Please write out the listing exactly, with nothing altered.
** Opening Data to process block **
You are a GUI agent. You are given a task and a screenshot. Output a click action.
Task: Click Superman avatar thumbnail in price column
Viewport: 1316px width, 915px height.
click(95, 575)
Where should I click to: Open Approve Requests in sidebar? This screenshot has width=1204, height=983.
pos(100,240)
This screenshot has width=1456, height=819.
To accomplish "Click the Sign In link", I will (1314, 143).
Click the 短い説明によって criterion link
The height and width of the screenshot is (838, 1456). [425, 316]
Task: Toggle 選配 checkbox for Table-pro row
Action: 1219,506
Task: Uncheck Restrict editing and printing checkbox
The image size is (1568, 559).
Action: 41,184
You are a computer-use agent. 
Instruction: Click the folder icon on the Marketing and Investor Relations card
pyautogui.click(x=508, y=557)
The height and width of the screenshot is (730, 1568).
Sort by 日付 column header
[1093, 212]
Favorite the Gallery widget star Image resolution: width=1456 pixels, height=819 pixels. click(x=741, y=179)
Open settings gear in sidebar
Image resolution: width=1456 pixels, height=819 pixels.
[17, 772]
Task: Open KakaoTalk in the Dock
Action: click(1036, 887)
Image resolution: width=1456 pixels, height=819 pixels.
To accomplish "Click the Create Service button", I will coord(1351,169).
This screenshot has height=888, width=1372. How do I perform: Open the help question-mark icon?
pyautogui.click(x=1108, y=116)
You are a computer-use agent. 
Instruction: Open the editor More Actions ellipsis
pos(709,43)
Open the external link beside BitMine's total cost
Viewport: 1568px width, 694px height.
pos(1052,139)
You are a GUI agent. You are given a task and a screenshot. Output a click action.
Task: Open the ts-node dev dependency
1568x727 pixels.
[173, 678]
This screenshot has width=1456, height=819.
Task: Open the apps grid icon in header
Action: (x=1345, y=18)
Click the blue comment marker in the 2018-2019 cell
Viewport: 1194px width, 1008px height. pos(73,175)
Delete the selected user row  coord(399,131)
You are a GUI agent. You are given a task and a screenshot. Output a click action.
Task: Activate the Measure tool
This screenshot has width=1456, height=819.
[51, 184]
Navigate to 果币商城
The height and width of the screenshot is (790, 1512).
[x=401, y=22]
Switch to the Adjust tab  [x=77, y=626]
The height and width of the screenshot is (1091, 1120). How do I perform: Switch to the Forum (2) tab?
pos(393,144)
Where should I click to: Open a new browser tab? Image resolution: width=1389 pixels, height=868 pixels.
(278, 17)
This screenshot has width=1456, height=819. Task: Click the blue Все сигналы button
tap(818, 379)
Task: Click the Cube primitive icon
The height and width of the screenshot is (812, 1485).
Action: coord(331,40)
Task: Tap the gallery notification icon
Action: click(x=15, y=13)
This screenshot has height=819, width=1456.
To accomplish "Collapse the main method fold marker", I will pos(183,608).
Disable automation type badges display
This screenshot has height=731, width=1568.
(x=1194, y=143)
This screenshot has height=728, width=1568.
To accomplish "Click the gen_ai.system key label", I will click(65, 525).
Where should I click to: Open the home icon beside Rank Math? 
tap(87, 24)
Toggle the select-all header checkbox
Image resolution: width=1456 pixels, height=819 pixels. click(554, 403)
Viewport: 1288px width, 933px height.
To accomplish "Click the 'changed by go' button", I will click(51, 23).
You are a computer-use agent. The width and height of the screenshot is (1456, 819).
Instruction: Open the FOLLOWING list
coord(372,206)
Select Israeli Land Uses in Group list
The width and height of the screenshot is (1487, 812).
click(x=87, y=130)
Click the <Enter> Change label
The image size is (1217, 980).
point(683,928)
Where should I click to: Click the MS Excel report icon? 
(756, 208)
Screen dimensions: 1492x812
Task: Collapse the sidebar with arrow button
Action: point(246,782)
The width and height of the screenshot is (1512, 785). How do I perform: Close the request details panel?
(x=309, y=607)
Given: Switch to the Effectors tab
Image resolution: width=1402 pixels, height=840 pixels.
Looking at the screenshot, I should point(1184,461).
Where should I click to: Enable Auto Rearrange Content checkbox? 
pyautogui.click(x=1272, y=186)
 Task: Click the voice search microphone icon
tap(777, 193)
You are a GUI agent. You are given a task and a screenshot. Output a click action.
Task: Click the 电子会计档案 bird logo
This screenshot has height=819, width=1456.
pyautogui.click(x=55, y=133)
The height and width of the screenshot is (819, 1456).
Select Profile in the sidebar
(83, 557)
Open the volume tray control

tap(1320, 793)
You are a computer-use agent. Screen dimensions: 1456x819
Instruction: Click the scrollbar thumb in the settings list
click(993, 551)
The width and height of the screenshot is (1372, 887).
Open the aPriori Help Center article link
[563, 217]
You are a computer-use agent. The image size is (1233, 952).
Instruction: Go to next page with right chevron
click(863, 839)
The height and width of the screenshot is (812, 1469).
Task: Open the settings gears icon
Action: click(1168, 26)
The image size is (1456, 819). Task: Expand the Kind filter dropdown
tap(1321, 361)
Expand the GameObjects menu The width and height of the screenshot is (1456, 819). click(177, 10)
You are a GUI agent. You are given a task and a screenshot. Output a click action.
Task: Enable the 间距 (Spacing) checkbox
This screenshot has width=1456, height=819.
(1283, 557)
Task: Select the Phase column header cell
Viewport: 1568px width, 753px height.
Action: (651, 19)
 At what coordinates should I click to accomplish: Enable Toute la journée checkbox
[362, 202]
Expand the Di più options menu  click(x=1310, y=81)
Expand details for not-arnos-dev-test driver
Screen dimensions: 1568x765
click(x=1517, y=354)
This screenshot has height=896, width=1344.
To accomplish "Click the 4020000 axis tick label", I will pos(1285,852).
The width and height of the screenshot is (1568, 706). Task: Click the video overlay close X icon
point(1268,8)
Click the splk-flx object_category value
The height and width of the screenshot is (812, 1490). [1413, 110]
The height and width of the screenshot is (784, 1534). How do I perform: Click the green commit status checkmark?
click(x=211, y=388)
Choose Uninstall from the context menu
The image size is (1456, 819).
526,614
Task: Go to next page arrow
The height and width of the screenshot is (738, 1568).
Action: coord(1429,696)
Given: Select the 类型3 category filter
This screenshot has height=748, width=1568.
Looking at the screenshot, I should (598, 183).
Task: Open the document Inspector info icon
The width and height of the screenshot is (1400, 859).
** Closing Data to process block **
Response to this exercise
You are a GUI agent. You are given a task and a screenshot. Output a click action.
Task: Click Superman avatar thumbnail in price column
Viewport: 1316px width, 915px height.
click(95, 575)
Where should I click to: Open Approve Requests in sidebar? This screenshot has width=1204, height=983.
pos(100,240)
This screenshot has width=1456, height=819.
To accomplish "Click the Sign In link", I will (1314, 143).
Click the 短い説明によって criterion link
The height and width of the screenshot is (838, 1456). [425, 316]
Task: Toggle 選配 checkbox for Table-pro row
Action: 1219,506
Task: Uncheck Restrict editing and printing checkbox
The image size is (1568, 559).
Action: 41,184
You are a computer-use agent. 
Instruction: Click the folder icon on the Marketing and Investor Relations card
pyautogui.click(x=508, y=557)
The height and width of the screenshot is (730, 1568).
Sort by 日付 column header
[1093, 212]
Favorite the Gallery widget star Image resolution: width=1456 pixels, height=819 pixels. click(x=741, y=179)
Open settings gear in sidebar
Image resolution: width=1456 pixels, height=819 pixels.
[17, 772]
Task: Open KakaoTalk in the Dock
Action: click(1036, 887)
Image resolution: width=1456 pixels, height=819 pixels.
To accomplish "Click the Create Service button", I will coord(1351,169).
This screenshot has height=888, width=1372. How do I perform: Open the help question-mark icon?
pyautogui.click(x=1108, y=116)
You are a computer-use agent. 
Instruction: Open the editor More Actions ellipsis
pos(709,43)
Open the external link beside BitMine's total cost
Viewport: 1568px width, 694px height.
pos(1052,139)
You are a GUI agent. You are given a task and a screenshot. Output a click action.
Task: Open the ts-node dev dependency
1568x727 pixels.
[173, 678]
This screenshot has width=1456, height=819.
Task: Open the apps grid icon in header
Action: (x=1345, y=18)
Click the blue comment marker in the 2018-2019 cell
Viewport: 1194px width, 1008px height. pos(73,175)
Delete the selected user row  coord(399,131)
You are a GUI agent. You are given a task and a screenshot. Output a click action.
Task: Activate the Measure tool
This screenshot has width=1456, height=819.
[51, 184]
Navigate to 果币商城
The height and width of the screenshot is (790, 1512).
[x=401, y=22]
Switch to the Adjust tab  [x=77, y=626]
The height and width of the screenshot is (1091, 1120). How do I perform: Switch to the Forum (2) tab?
pos(393,144)
Where should I click to: Open a new browser tab? Image resolution: width=1389 pixels, height=868 pixels.
(278, 17)
This screenshot has width=1456, height=819. Task: Click the blue Все сигналы button
tap(818, 379)
Task: Click the Cube primitive icon
The height and width of the screenshot is (812, 1485).
Action: coord(331,40)
Task: Tap the gallery notification icon
Action: click(x=15, y=13)
This screenshot has height=819, width=1456.
To accomplish "Collapse the main method fold marker", I will pos(183,608).
Disable automation type badges display
This screenshot has height=731, width=1568.
(x=1194, y=143)
This screenshot has height=728, width=1568.
To accomplish "Click the gen_ai.system key label", I will click(65, 525).
Where should I click to: Open the home icon beside Rank Math? 
tap(87, 24)
Toggle the select-all header checkbox
Image resolution: width=1456 pixels, height=819 pixels. click(554, 403)
Viewport: 1288px width, 933px height.
To accomplish "Click the 'changed by go' button", I will click(51, 23).
You are a computer-use agent. The width and height of the screenshot is (1456, 819).
Instruction: Open the FOLLOWING list
coord(372,206)
Select Israeli Land Uses in Group list
The width and height of the screenshot is (1487, 812).
click(x=87, y=130)
Click the <Enter> Change label
The image size is (1217, 980).
point(683,928)
Where should I click to: Click the MS Excel report icon? 
(756, 208)
Screen dimensions: 1492x812
Task: Collapse the sidebar with arrow button
Action: point(246,782)
The width and height of the screenshot is (1512, 785). How do I perform: Close the request details panel?
(x=309, y=607)
Given: Switch to the Effectors tab
Image resolution: width=1402 pixels, height=840 pixels.
Looking at the screenshot, I should point(1184,461).
Where should I click to: Enable Auto Rearrange Content checkbox? 
pyautogui.click(x=1272, y=186)
 Task: Click the voice search microphone icon
tap(777, 193)
You are a GUI agent. You are given a task and a screenshot. Output a click action.
Task: Click the 电子会计档案 bird logo
This screenshot has height=819, width=1456.
pyautogui.click(x=55, y=133)
The height and width of the screenshot is (819, 1456).
Select Profile in the sidebar
(83, 557)
Open the volume tray control

tap(1320, 793)
You are a computer-use agent. Screen dimensions: 1456x819
Instruction: Click the scrollbar thumb in the settings list
click(993, 551)
The width and height of the screenshot is (1372, 887).
Open the aPriori Help Center article link
[563, 217]
You are a computer-use agent. The image size is (1233, 952).
Instruction: Go to next page with right chevron
click(863, 839)
The height and width of the screenshot is (812, 1469).
Task: Open the settings gears icon
Action: click(1168, 26)
The image size is (1456, 819). Task: Expand the Kind filter dropdown
tap(1321, 361)
Expand the GameObjects menu The width and height of the screenshot is (1456, 819). click(177, 10)
You are a GUI agent. You are given a task and a screenshot. Output a click action.
Task: Enable the 间距 (Spacing) checkbox
This screenshot has width=1456, height=819.
(1283, 557)
Task: Select the Phase column header cell
Viewport: 1568px width, 753px height.
Action: (651, 19)
 At what coordinates should I click to accomplish: Enable Toute la journée checkbox
[362, 202]
Expand the Di più options menu  click(x=1310, y=81)
Expand details for not-arnos-dev-test driver
Screen dimensions: 1568x765
click(x=1517, y=354)
This screenshot has height=896, width=1344.
To accomplish "Click the 4020000 axis tick label", I will pos(1285,852).
The width and height of the screenshot is (1568, 706). Task: Click the video overlay close X icon
point(1268,8)
Click the splk-flx object_category value
The height and width of the screenshot is (812, 1490). [1413, 110]
The height and width of the screenshot is (784, 1534). How do I perform: Click the green commit status checkmark?
click(x=211, y=388)
Choose Uninstall from the context menu
The image size is (1456, 819).
526,614
Task: Go to next page arrow
The height and width of the screenshot is (738, 1568).
Action: coord(1429,696)
Given: Select the 类型3 category filter
This screenshot has height=748, width=1568.
Looking at the screenshot, I should (598, 183).
Task: Open the document Inspector info icon
The width and height of the screenshot is (1400, 859).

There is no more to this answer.